Page

You're absolutely right! The bcrypted hash effectively become a plaintext
password. This is obviously a problem. However, it also creates an interesting
opportunity...

SecureR could be designed so that every so often it rehashes a user's
plaintext password and creates a new bcrypt hash. This could happen every
month, every week, every N successful user log-ins, etc. Now, users hate
having to frequently change their passwords (and rightly so). However, with
this system, each user could keep the same plaintext password, and the system
could transparently generate a new bcrypt hash for it periodically. By cycling
through bcrypt hashes, attackers would have a narrower window in which to
steal a password table and use the stolen hashes. Maybe a 2nd-level hash could
be used (as discussed in my reply to Robin_Message), so that the 1st-level
hashes aren't completely exposed, and attackers need to not only steal a
database but also crack it (all within a short time frame).

Unfortunately, after this adjustment, bcrypt wouldn't be invoked only on
account-creation or password-resets. The bcrypt bill would be higher than in
my original proposal. However, at least bcrypt wouldn't be invoked every
single time a user logs in.

Maybe the cost of bcrypt can't be fully shifted from the log-in system to the
account-creation and password-reset systems. Maybe it needs to be paid
somewhere in between both areas, where you get as much secure encryption for
passwords and denial-of-service protection as possible. (Both goals seem to be
in conflict with each other.)

Ah, tradeoffs!

Recorded data
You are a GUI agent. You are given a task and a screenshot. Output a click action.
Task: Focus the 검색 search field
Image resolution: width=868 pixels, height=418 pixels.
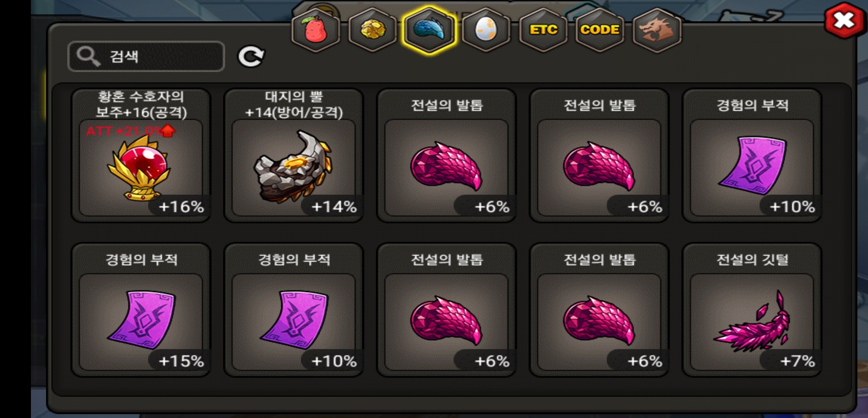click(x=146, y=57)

Complete the following
[A] In the bcrypt post, how often could SecureR rehash a user's plaintext password?
[B] Quote the bcrypt post starting at the words "Maybe the cost" and ending after "Ah, tradeoffs!".
Nothing in the data is needed here.

Solutions per task
[A] Every month, every week, or every N successful user log-ins.

[B]
Maybe the cost of bcrypt can't be fully shifted from the log-in system to the
account-creation and password-reset systems. Maybe it needs to be paid
somewhere in between both areas, where you get as much secure encryption for
passwords and denial-of-service protection as possible. (Both goals seem to be
in conflict with each other.)

Ah, tradeoffs!